Task 1: In the piece on Shrewsbury Flaxmill Maltings, translate this sentence into German: "For nearly a century the site operated as a state-of-the-art steam-powered flaxmill spinning linen thread from flax."
Task 2: Continue the piece on Shrewsbury Flaxmill Maltings from the point where it ends.

Shrewsbury Flaxmill Maltings
*Please note – Due to Covid 19 restrictions the Mill is currently not open to the public. Please keep checking our website for updates
Situated on the northern edge of Shrewsbury, the internationally-important Flaxmill Maltings site reflects a time when Shropshire led the way in engineering.
The site comprises eight listed buildings, including the Main Mill, built in 1797 and the world’s first iron-framed building, paving the way for the modern skyscrapers. It is one of the most important buildings of the industrial revolution.
For nearly a century the site operated as a state-of-the-art steam-powered flaxmill spinning linen thread from flax.
As textile markets changed at the end of the 19th century and linen fell in popularity, the business declined and a new use needed to be found for the site. The complex stood empty for over a decade before being converted into a maltings by William Jones (Maltsters) Ltd, reopening in 1897-8.

Records provided:
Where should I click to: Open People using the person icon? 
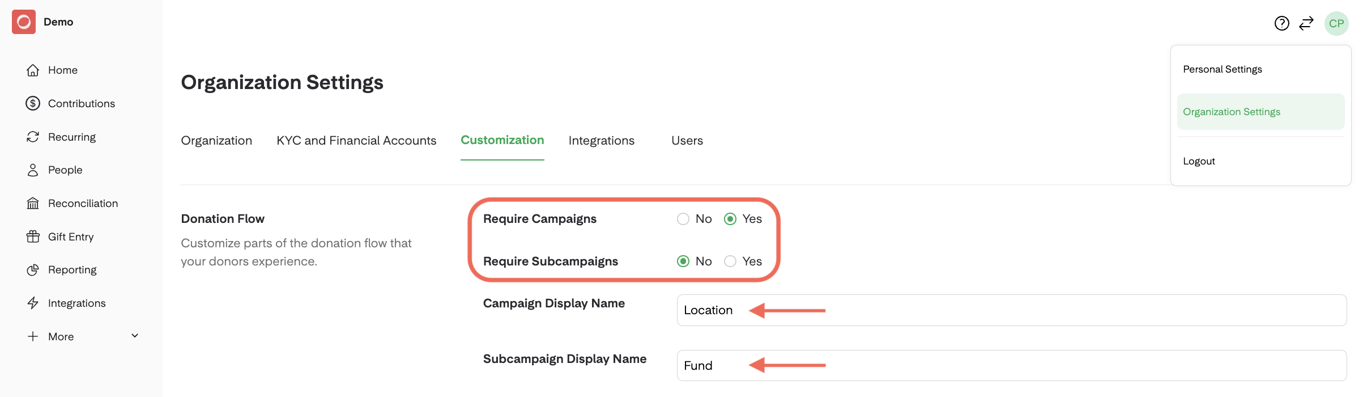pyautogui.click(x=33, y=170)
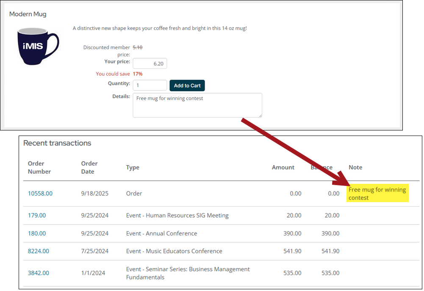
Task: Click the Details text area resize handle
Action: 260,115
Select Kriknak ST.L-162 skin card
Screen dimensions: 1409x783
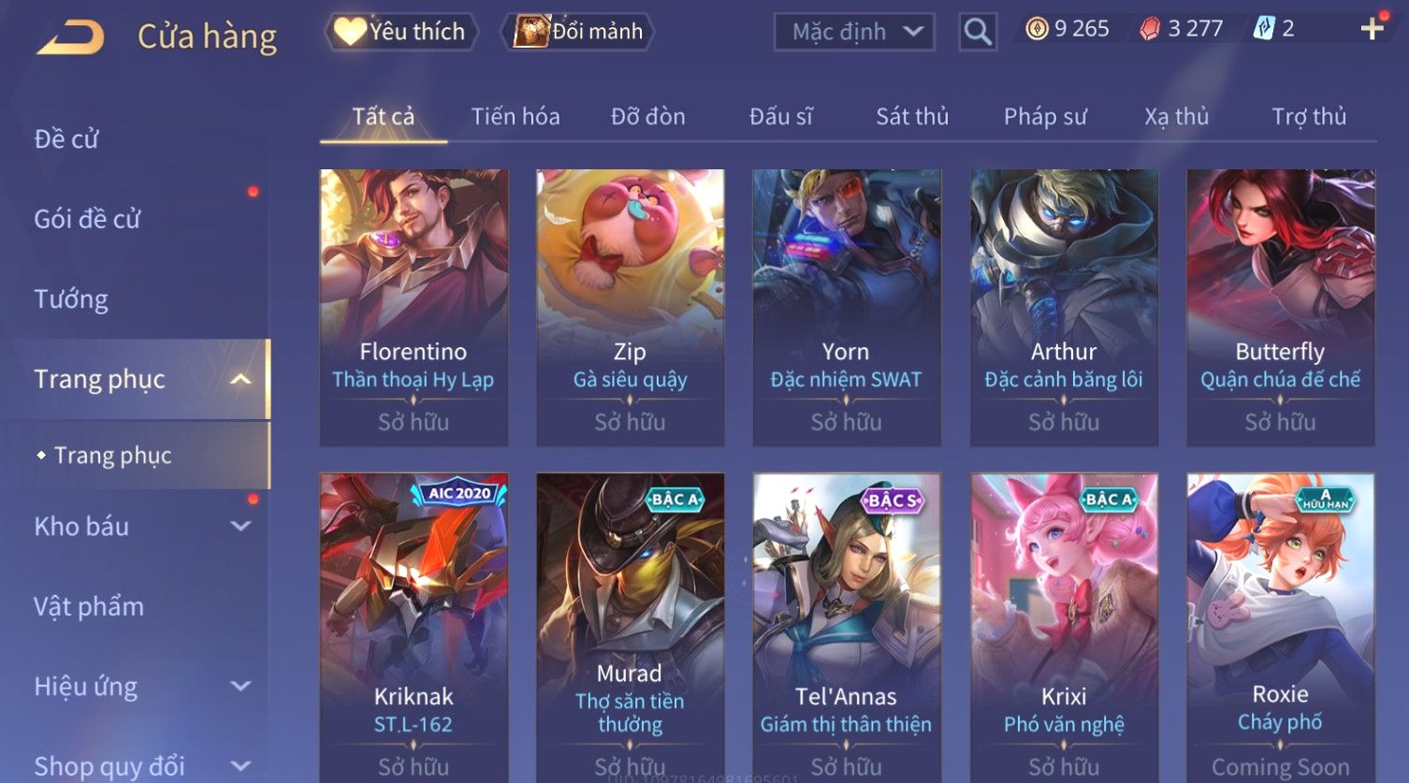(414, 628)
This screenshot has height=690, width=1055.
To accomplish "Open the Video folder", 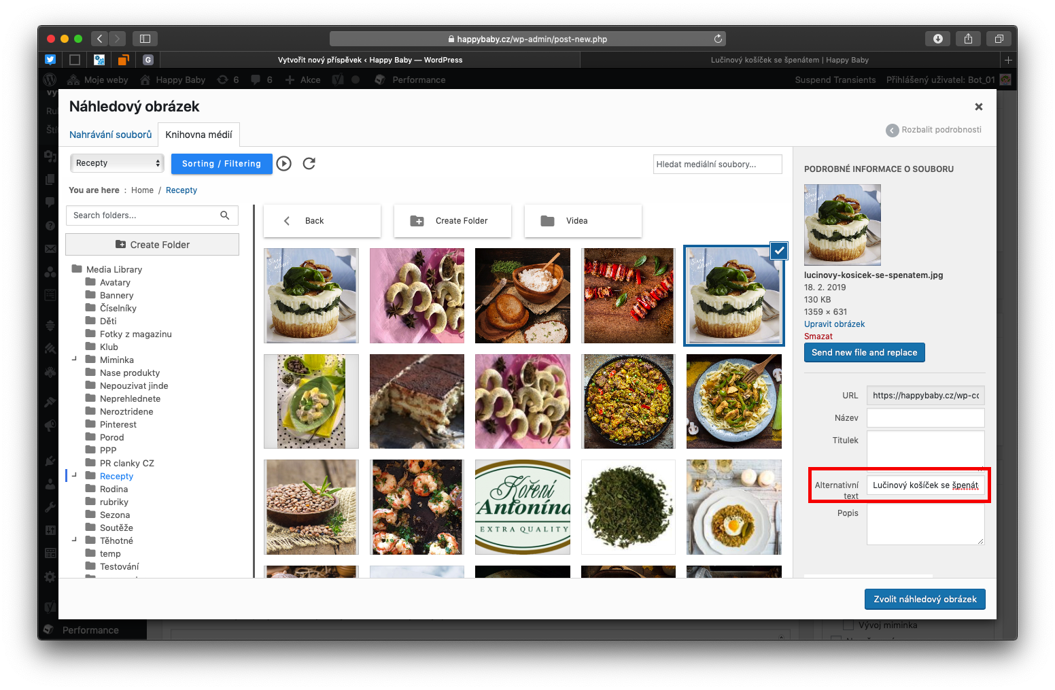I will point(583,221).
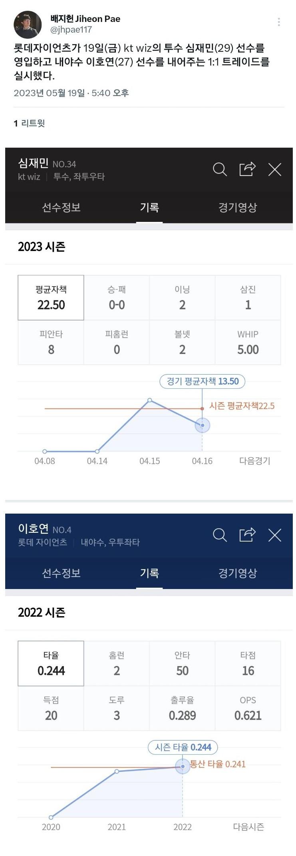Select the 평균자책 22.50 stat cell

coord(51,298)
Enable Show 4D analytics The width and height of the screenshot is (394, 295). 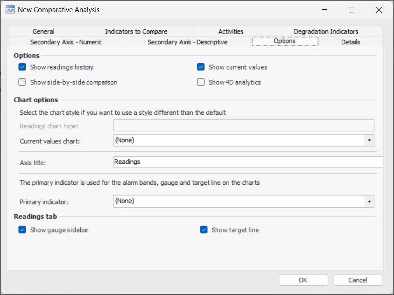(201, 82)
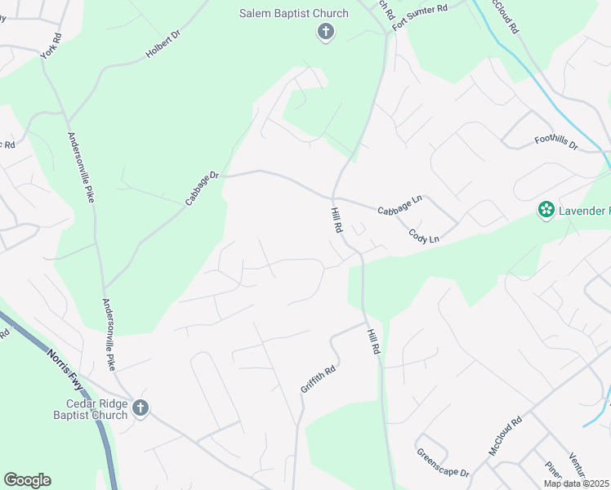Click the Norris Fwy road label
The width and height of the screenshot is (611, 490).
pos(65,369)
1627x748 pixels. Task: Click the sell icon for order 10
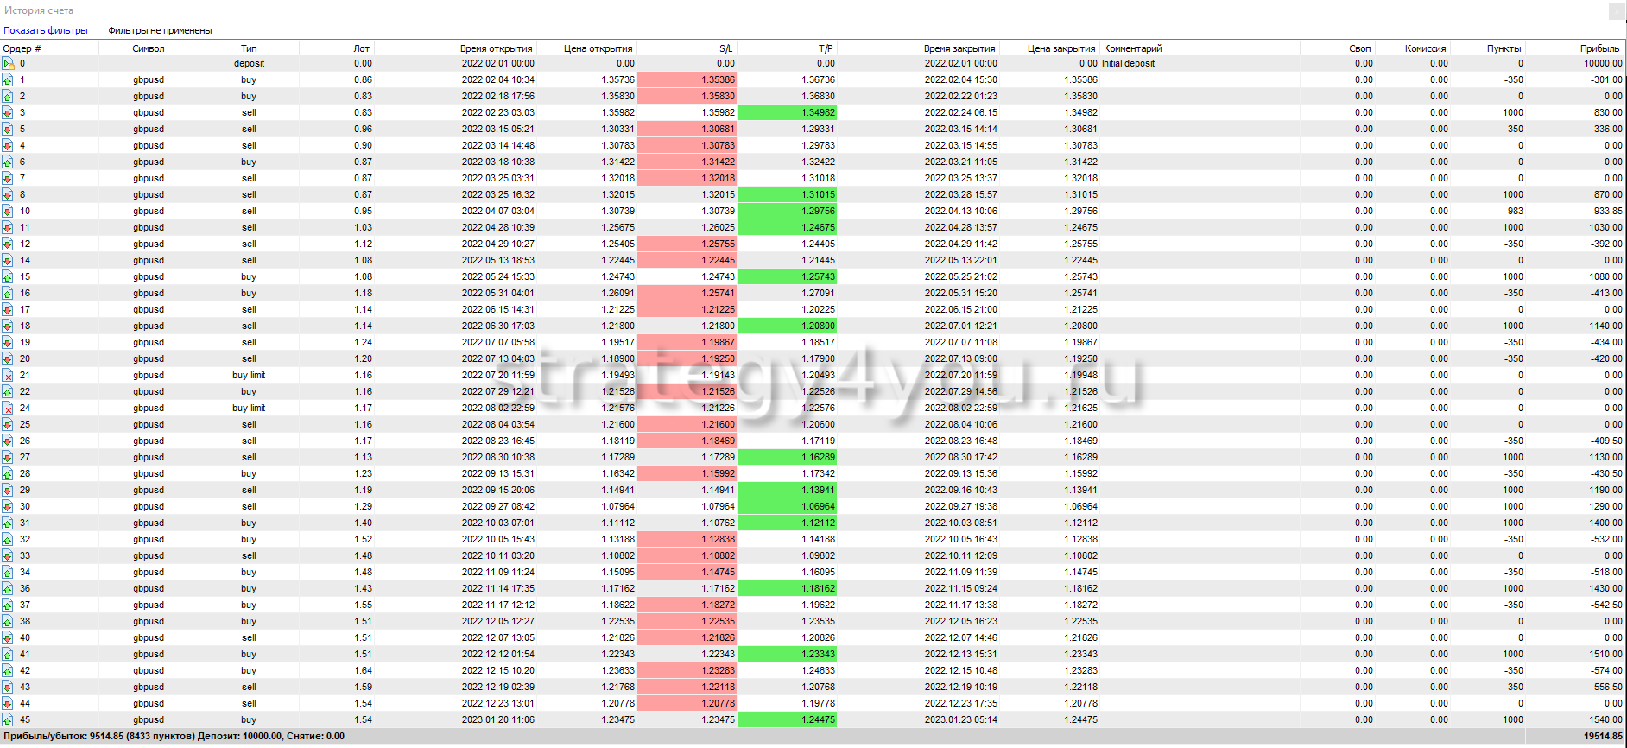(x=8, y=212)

Task response 1: Fast ein Jahrhundert lang war das Gelände eine hochmoderne, dampfbetriebene Flachsspinnerei, die aus Flachs Leinengarn spann.

Task response 2:
During the Second World War, the Maltings was used as a Light Infantry Barracks and was known as the “Rat Hotel”.
Following the closure of the maltings in 1987, the future of the site and its important buildings became increasingly uncertain. Derelict for many years, the big challenge has been to identify a future for the site that protects and conserves the historic buildings while providing it with a viable and sustainable economic future.
Historic England bought the freehold in 2005 and partnered with Shropshire Council and the Friends of the Flaxmill Maltings to save these extraordinary buildings and bring them back to use.